Microsoft ne fournit pas de démonstration poussée. Aucun exemple intégré, aucune analyse comparative, pas même une estimation des cas d’usage cibles. Le déploiement se fait par vagues successives, à commencer par les membres du programme Windows Insiders. L’interface reste neutre, presque muette. L’utilisateur curieux devra tester par lui-même, avec ses mots, ses contextes, ses essais. Et, selon son abonnement, il saura s’il peut accéder à cette nouvelle dimension ou s’il doit s’en passer.
Ce mode de lancement traduit un positionnement très clair. Microsoft ne cherche pas tant à convaincre que à conditionner. L’IA ne se donne pas. Elle se vend. Elle se lie à un matériel, à une formule, à un engagement. Et en agissant ainsi, l’entreprise capitalise sur un réflexe bien établi : celui de la continuité. Les utilisateurs familiers de Paint, de Notepad ou de l’outil de capture n’ont pas besoin d’apprendre. Ils découvrent simplement que leurs gestes habituels peuvent être augmentés. Plus de fluidité, moins de friction.

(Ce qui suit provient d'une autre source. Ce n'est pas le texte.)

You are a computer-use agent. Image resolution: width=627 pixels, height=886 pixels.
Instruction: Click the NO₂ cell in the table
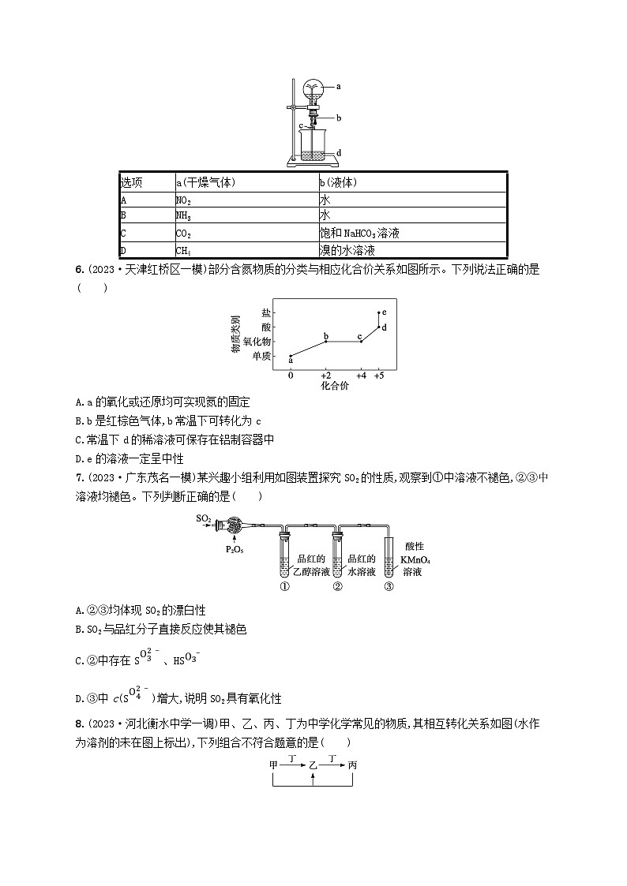point(183,200)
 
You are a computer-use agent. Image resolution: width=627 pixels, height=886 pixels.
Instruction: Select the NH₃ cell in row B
point(183,217)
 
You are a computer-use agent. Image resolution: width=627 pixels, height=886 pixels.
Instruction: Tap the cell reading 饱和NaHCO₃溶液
point(355,234)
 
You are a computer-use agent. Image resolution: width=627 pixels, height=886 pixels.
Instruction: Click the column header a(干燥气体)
point(205,183)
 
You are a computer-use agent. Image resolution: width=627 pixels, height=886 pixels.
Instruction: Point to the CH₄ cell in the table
point(183,252)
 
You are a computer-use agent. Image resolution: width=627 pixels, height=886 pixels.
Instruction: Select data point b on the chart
point(325,341)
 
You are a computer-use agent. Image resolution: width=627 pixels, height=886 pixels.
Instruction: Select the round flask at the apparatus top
point(314,88)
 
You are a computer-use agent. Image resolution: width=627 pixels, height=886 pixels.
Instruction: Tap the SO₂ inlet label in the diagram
point(204,518)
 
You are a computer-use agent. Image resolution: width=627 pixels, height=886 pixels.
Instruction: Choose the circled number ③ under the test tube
point(389,586)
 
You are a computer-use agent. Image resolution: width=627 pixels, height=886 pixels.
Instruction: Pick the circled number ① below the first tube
point(284,586)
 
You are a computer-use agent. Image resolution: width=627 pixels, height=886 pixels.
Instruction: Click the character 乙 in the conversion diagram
point(313,765)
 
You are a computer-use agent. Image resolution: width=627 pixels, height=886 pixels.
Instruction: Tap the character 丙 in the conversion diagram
point(353,765)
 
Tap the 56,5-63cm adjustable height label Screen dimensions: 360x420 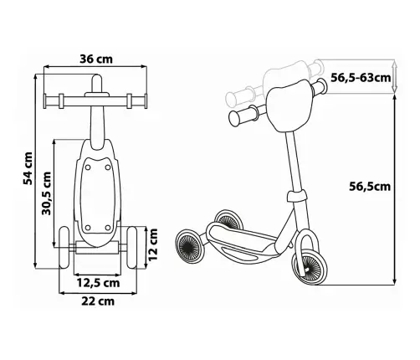click(361, 78)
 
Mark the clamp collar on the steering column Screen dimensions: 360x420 click(295, 196)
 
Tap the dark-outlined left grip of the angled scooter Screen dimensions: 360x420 click(243, 115)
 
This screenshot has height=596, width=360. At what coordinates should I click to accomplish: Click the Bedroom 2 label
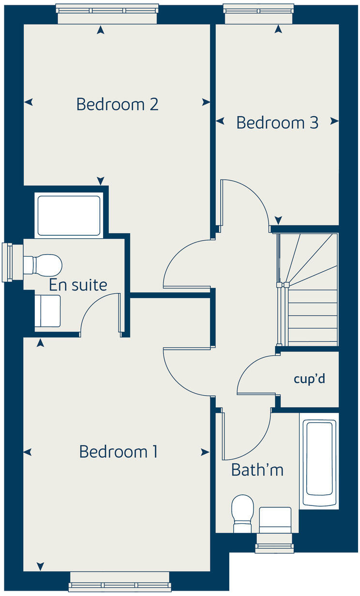tap(118, 104)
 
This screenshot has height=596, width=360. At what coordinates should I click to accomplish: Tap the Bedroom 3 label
tap(277, 122)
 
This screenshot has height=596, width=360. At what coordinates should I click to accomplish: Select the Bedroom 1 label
tap(119, 452)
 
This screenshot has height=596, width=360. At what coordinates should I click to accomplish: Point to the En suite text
tap(78, 285)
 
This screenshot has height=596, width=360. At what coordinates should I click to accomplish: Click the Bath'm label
tap(257, 469)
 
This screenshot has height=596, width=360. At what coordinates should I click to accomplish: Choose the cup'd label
tap(309, 379)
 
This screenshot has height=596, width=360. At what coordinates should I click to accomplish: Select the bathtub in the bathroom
tap(319, 458)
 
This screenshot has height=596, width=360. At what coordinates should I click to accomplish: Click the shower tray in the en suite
tap(69, 215)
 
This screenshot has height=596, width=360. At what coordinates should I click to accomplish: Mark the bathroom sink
tap(275, 520)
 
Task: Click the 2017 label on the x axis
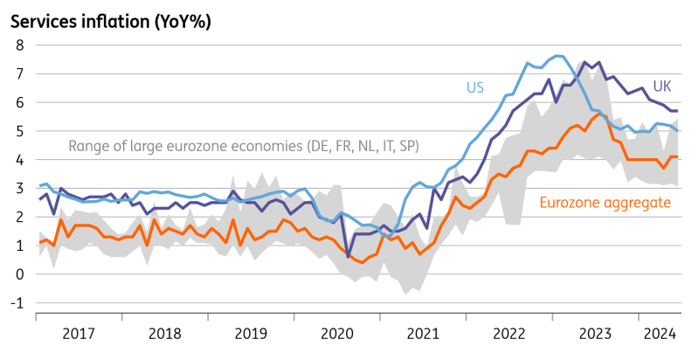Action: [79, 333]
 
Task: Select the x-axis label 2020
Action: [336, 333]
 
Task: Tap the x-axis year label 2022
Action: [509, 333]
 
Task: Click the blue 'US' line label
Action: [474, 87]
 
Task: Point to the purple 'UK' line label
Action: [662, 87]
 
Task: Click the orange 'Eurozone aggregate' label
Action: [605, 204]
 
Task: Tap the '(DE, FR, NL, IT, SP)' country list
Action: [356, 146]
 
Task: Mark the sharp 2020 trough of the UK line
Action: [349, 257]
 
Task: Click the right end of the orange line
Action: [679, 156]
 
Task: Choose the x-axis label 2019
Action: [251, 333]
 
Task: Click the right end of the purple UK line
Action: [679, 111]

Mais à condition d’accepter un nouveau cadre.
Il y a derrière ce mouvement une logique stratégique assumée. Microsoft veut que Copilot soit perçu comme un environnement plus qu’un outil. Une présence diffuse dans l’ensemble des interactions numériques, depuis les tâches les plus simples jusqu’aux opérations les plus avancées. La suite Office, les applications natives, le système d’exploitation lui-même deviennent les supports d’un assistant permanent, discret mais toujours disponible.
Et dans cette vision, Notepad n’est pas un cas isolé. Il est un symbole. Celui d’une transition douce mais irréversible vers une informatique où le texte ne naît plus seulement de l’écriture humaine, mais d’une co-création silencieuse avec une machine. L’idée n’est plus de remplacer le geste, mais de le précéder, de le guider, parfois même de le devancer.
Loin des démonstrations spectaculaires ou des conférences technologiques grandiloquentes, Microsoft adopte une stratégie d’infusion. L’IA ne s’impose pas. Elle s’infiltre. Et c’est peut-être cette discrétion qui fait sa force. Car l’utilisateur n’a pas à changer de logiciel. Il découvre simplement, au sein d’une interface familière, une fonction nouvelle. Un bouton, un raccourci, un menu. Et derrière, une promesse.
Reste à voir si cette promesse tiendra dans le temps. Si les textes générés sauront convaincre, aider, enrichir. Si les abonnements justifieront leur coût. Et si, au fond, l’écriture assistée dans Notepad ne reste pas une curiosité technique plus qu’un besoin réel.
Mais dans une époque où le moindre outil devient intelligent, même le plus banal des éditeurs de texte peut révéler l’ambition d’un géant.